Top of THE INPUT

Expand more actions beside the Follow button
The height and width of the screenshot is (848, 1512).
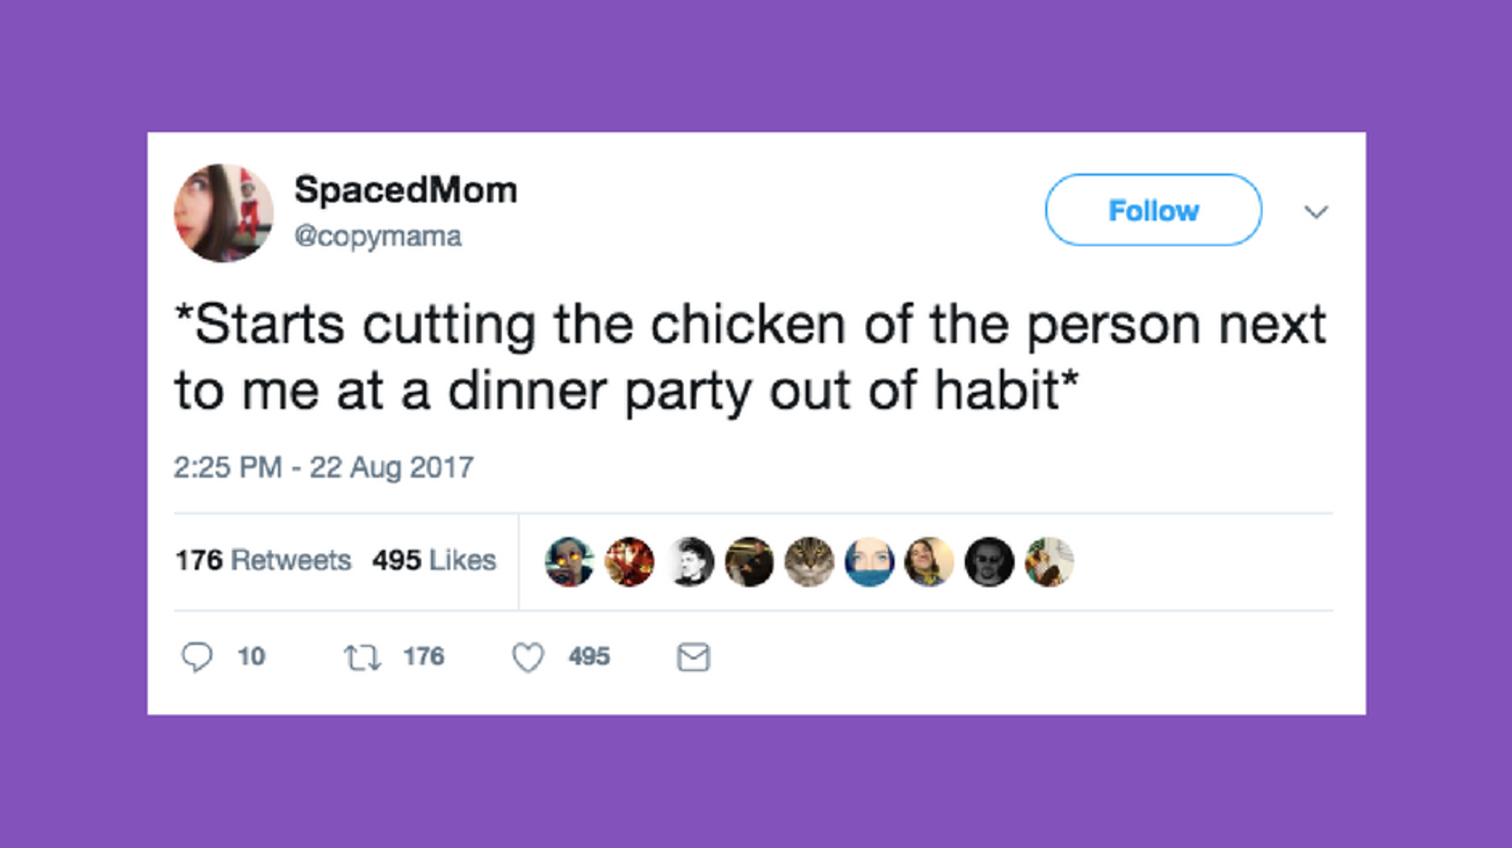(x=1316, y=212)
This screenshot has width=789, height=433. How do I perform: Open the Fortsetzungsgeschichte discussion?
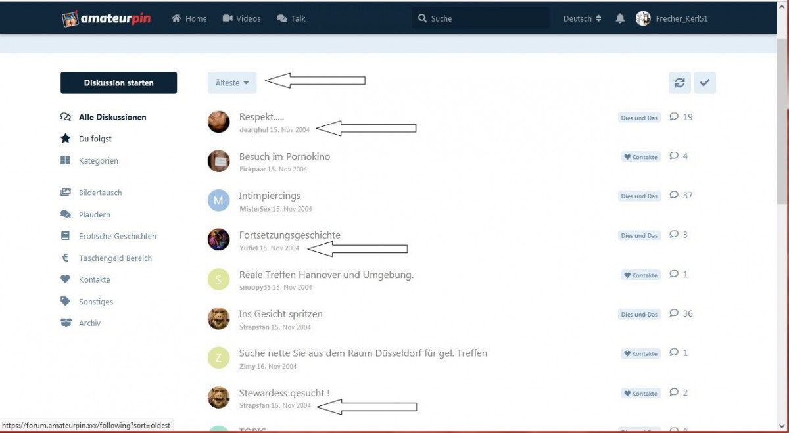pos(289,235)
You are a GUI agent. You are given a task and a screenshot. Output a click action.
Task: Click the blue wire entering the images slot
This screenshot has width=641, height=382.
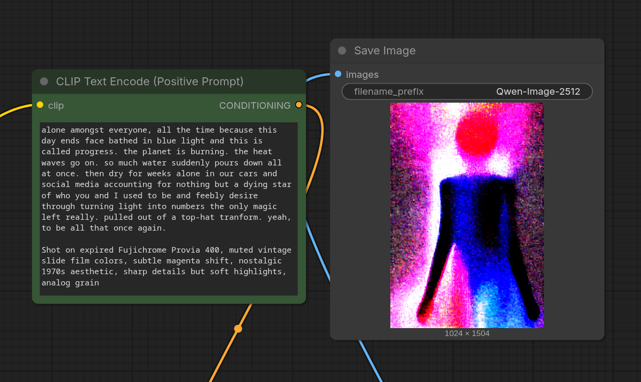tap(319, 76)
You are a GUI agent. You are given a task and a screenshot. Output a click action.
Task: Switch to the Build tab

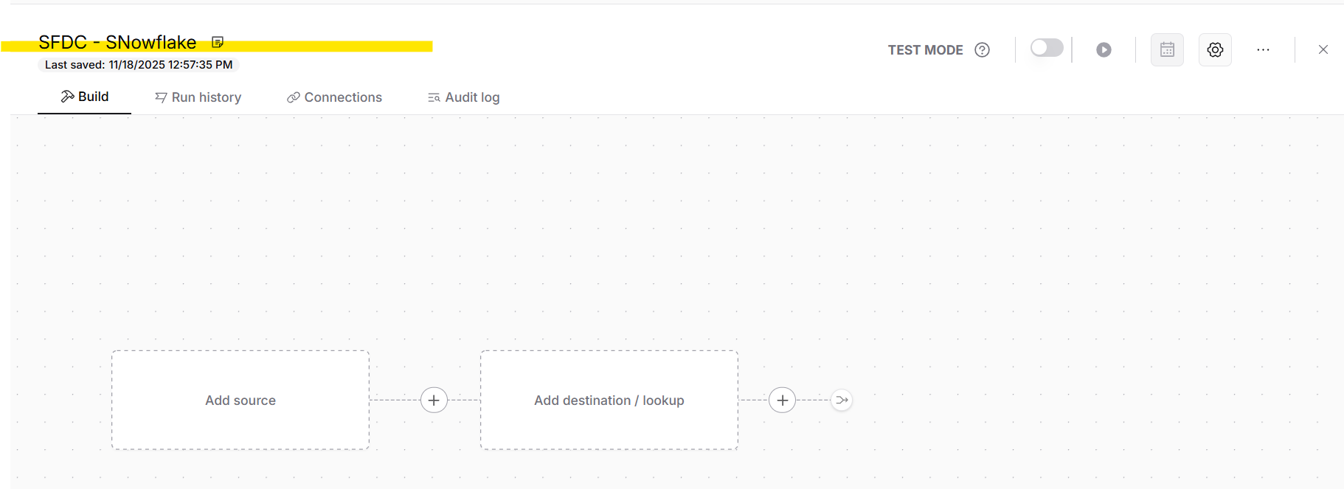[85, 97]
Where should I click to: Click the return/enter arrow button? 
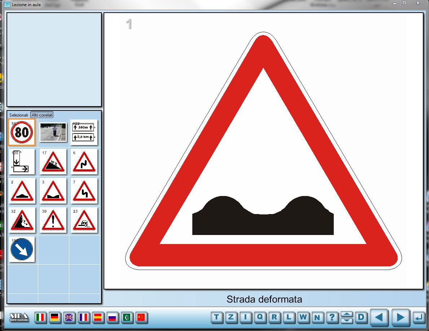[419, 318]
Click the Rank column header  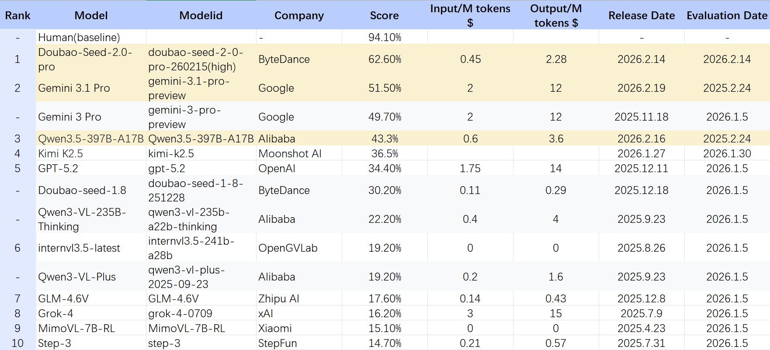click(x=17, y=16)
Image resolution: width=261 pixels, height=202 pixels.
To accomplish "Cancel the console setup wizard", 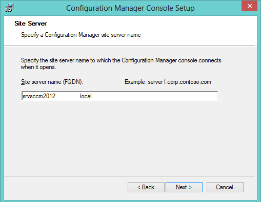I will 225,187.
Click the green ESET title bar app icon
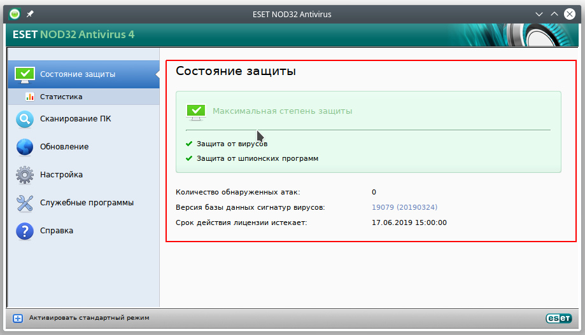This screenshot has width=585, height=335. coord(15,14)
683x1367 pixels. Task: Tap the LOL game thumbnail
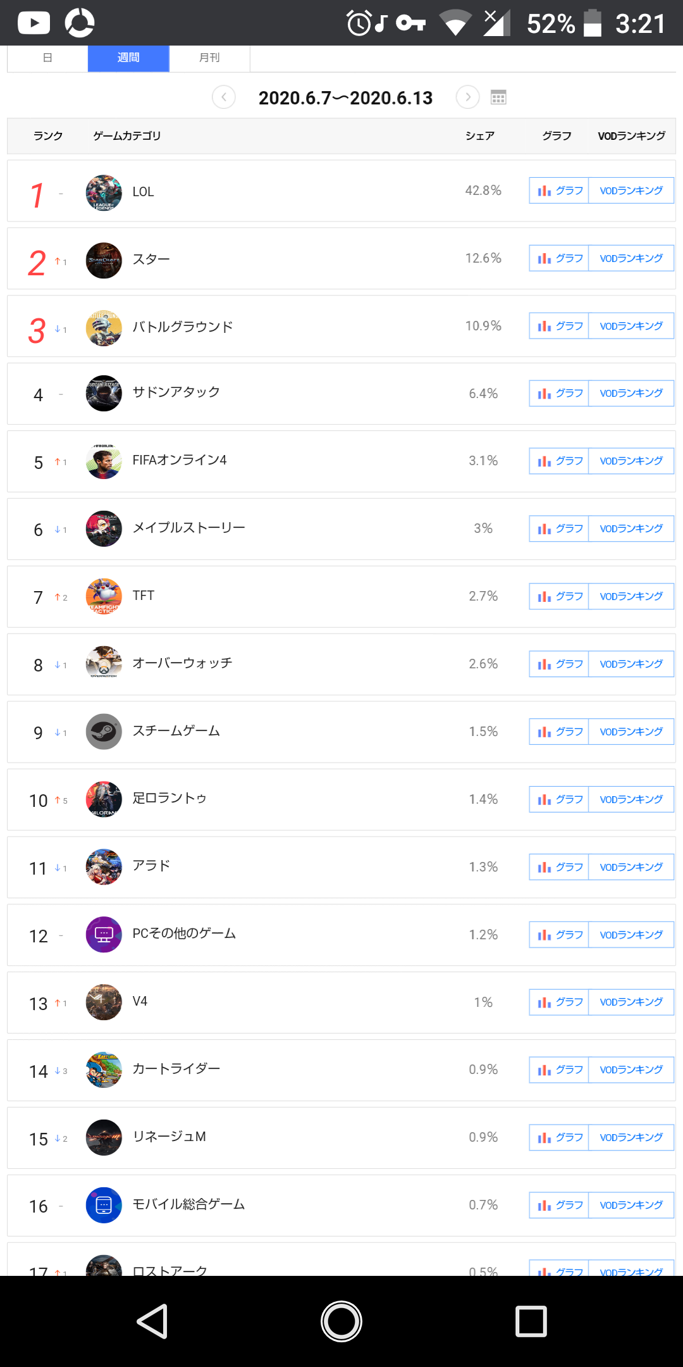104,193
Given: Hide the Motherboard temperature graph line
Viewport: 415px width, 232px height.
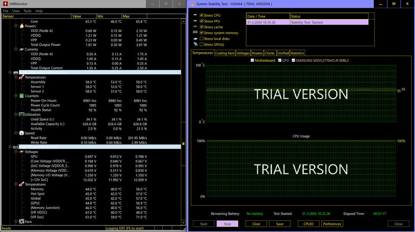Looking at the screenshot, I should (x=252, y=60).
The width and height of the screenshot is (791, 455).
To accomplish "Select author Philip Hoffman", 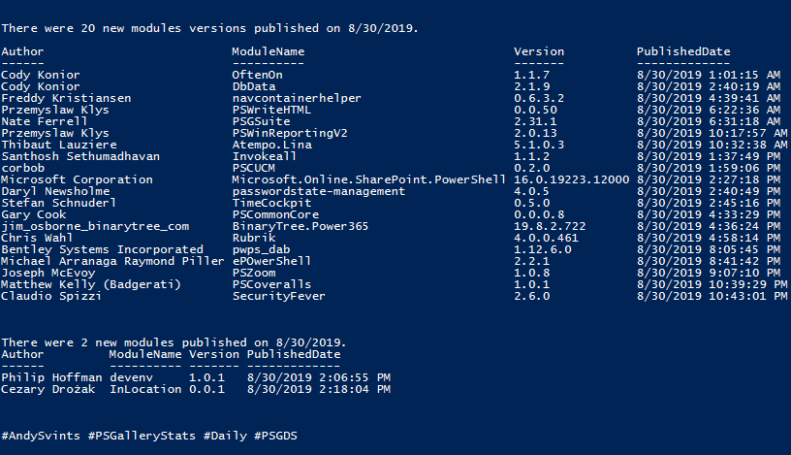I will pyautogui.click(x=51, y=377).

Bottom of THE INPUT

ABOUT THIS EXERCISE
Write out nothing but the lines from the start of the data through the line with "Task: Click the". Leave out the pictures.

RESULT BELOW
Expand more actions beside the Follow button
The height and width of the screenshot is (848, 1512).
(x=1316, y=212)
This screenshot has width=789, height=433. How do I perform: Open the Fortsetzungsgeschichte discussion?
pos(289,235)
You are a GUI agent. You are given a task and a screenshot. Output a click action.
Task: Click the blue wire entering the images slot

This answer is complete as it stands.